Throwback Thursday: San Francisco Headline Edition: Sept. 30- Oct. 6

Posted By on Thu, Oct 3, 2013 at 12:57 PM

Think the UN started in New York City? Think again! - SAN FRANCISCO HISTORICAL SOCIETY
  • San Francisco Historical Society
  • Think the UN started in New York City? Think again!

While this week presents us with a massive shutdown of the federal government, this span of time in previous years also provided San Francisco publications with plenty of juicy and newsworthy stories. From a sale of giant proportions (wink, wink) to being selected as a truly international city, the following headlines were events that captivated readers in our foggy city.

So here is your weekly dose of nostalgia for this week, Sept. 30 through Oct. 6, by the decades:

The 1880s:

Publication: Daily Morning Call

Date: Sept. 30, 1880

Headline: "The San Francisco Hospital Affair"

According to this short little brief, the editors of the publication reported that patients in a local hospital were being eaten alive by rats. Here is the entirety of the article reproduced here:

"It is possible there is an exaggeration in the story told about the hospital. Certainly for the credit of our common humanity, it is to be hoped there is. The idea of a woman having her toes eaten off by rats at a public charitable institution, while in a state of paralysis, is horrible. Where were the employees of the institution? The screams of the woman , who was powerless to help herself, were heard by indifferent patients and by those as hopeless as herself, but did not reach the ears of those whose duty it was to attend to her wants -- or, if they did, were unheeded. If there ever was a case where our investigation were demanded, this is the one. Those having charge of that hospital must be vindicated, or otherwise should be punished as their negligence deserves."

This certainly makes any issues with Obamacare seem pale in comparison.

The 1900s

Publication: The San Francisco Chronicle

Date: Oct. 2 and Oct. 6, 1901

Headlines: "Married on Hour After Divorce was Filed" and "Bitten by a Dog"

Looks like someone was interested in ringing in those wedding bells a second time around, an hour later to be exact. Laura S. Orcutt divorced Edward Orcutt in San Francisco county and before she let the ink dry (literally) she married Richard M. Palmer in another county. Talk about a rushed wedding! I think this takes all marriage records, but San Francisco and its people are always on top of any list.
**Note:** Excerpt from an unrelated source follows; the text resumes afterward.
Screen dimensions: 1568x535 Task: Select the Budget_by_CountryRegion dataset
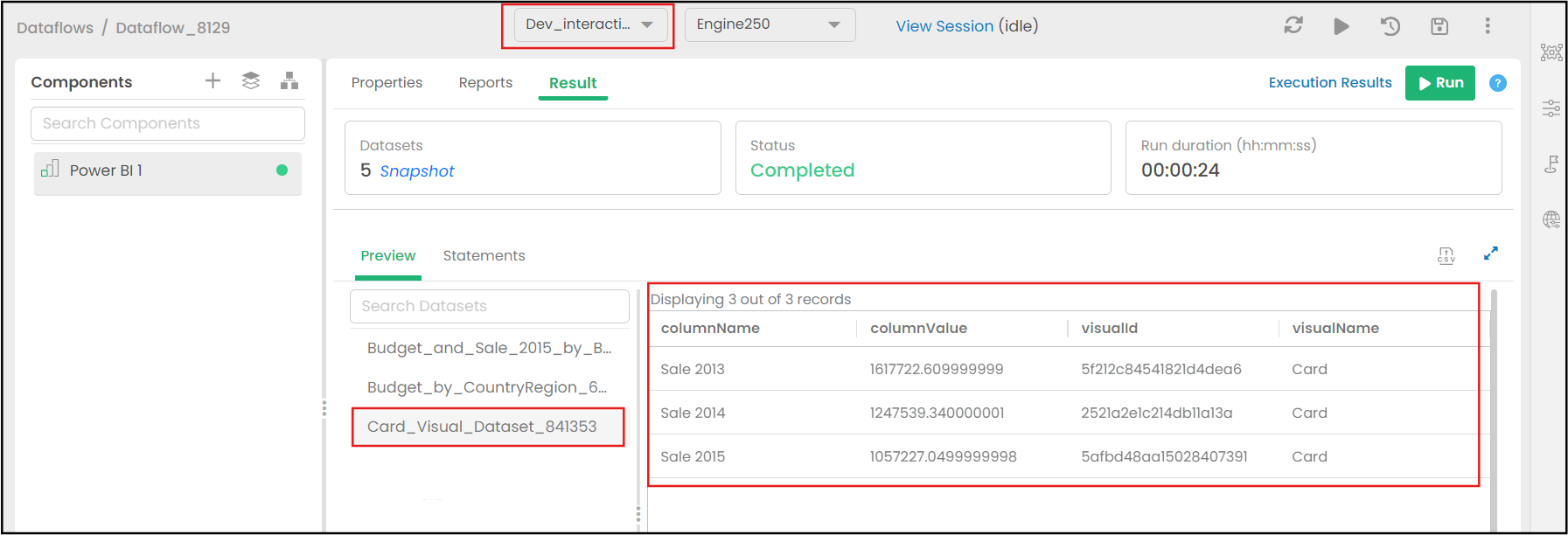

During my tenure in journalism school, my professors always stated that a dog biting a man was not newsworthy but a man biting a dog is. It looks like the history archives are proving SF State's professors wrong with this little front page brief:

"Harry McGovern, aging about 13 years, was bitten by a large Newfoundland dog yesterday at Mission and Ninth streets. McGovern and two companions were walking on Mission street when they were attacked by the dog. His wounds were treated at the Receiving Hospital by Dr. McElroy."

The 1940s

Publication: The San Francisco Chronicle

Date: Oct. 4, 1945

Headline: "World Capital-- S.F. looks like It!"

In a meeting with top diplomats in London, it was publicly announced that San Francisco and the surrounding Bay would become the official home of the international peacekeeping organization to ensure peace after all the atrocities after World War II. According to the article, the meeting lasted 5 hours and and we won by a 9 to 4 vote and the building site for the UN headquarters would be in the Twin Peaks area.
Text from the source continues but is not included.